Friday, December 1, 2017

Advent Devotions

As I write, the light is dawning in the distance.

I've been struck by the beauty of Christmas already and Advent hasn't even begun.  The longing for God's light to be seen, and his justice to be done has appeared in my soul.  Words will fail to convey what is better carried by melodies of hymns.  "What Star is This?" already on a daily basis reminds me of "the still point in the turning world", the night that Christ was born, the stunning proposition that ultimate peace and justice meet us in manger-turned-nursery where Mary cradles the Lord Jesus Christ, the one who ultimately cradles each of us in his hands.  Indeed, the lights of the sky, the stars, the sunsets, which suggest untold distances, yet so apparent to my eyes, the moon in various shades of waxing and waning, also seem to already fully proclaim the cosmic praise of angelic and starry host - what star is this? - that was and is heaped upon the nativity - that the unoriginated one, the Son of God, had an origin point, a birth, an entrance.

A tradition is a gift, not only for an individual, but also for families, for congregations, for nations.  The feast of Thanksgiving a week ago was filled with feasts of the imagination as I considered the gifts of Advent, Christmas, and Epiphany with Nicholas of Myra, or St. Nick, George Herbert, Cecil Frances Alexander, and thought about what keys, roots, and royalty have to do with Christ.  Traditions aren't always life-giving.  Hymns, poems, recipes, instincts to give gifts, to sing, to gather together - all were once works of art that were not created to burden, to kill, to suppress life, but rather arose expressively from life, from devotion, from humble, grateful hearts.  They were not the dead leaves littering the ground.  They were new buds of fresh life.  Many religious traditions have a calendar to keep.  Tradition, at its best, meets our already-kindled longing, and stabilizes it, surrounding it with a community from the centuries.

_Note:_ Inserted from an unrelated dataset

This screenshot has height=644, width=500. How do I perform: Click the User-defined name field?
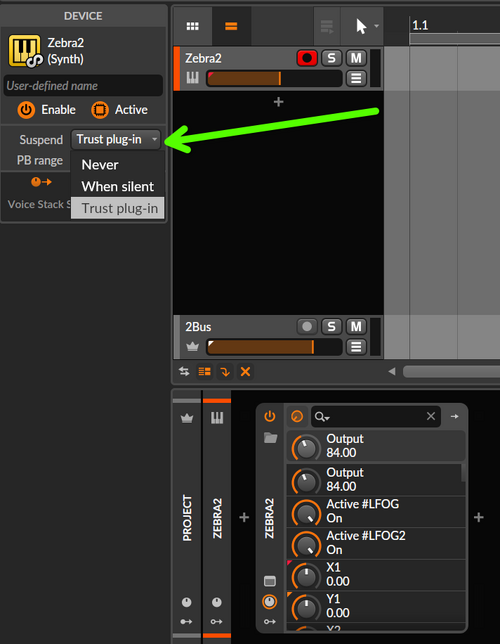(83, 85)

Advent, Christmas, and Epiphany, which cluster begins this Sunday, arises largely out of innate human experience: we don't celebrate unless we prepare.  Sure, we can force the matter, but this pattern of living issues forth in hollow cheer, with shiny tinsel, but without any true kindling of light, of knowing traces of melodies and songs telling of cheer and goodwill and being 'merry' without really being able to trace them back to any joyful world-changing moment.  The world is troubled today.  Racial controversy, geo-political controversy, and of course all those newscasters have been cast into the news themselves: how can we make it all right again?  One answer from the centuries, from the democracy of the dead, is that when the world is too much with me, and I can't rise above it anymore, and the very things which are given to me for joy - friends, food, money, homes - fill me with anxiety - I can fast.  Not aimlessly, but I can fast from aspects of the world so that I can learn to feast again.  Advent traditionally is a season of fasting so that the twelve days of Christmas can be a season of feasting.  As Christians, we are not ascetics: we don't become virtuous by constantly withdrawing from the world.  We are also not gluttons: the world and everything in it is not there for our entertainment, which is certainly what I'm most tempted toward.  I'll be fasting from YouTube, for instance.

The light is in the distance.  The world keeps moving.  If living life is like trying to improvise a comedy, how do we know when we reach the climactic wedding with its joyful toasts and dances?  How does Christmas become Christmas again?  By engaging deeply with God in attentive, prayerful ways.  The seasons of Advent, Christmas, and Epiphany, with all of its stories, hymns, poems, show us the riches of the Scripture, and of the salvation we have inherited.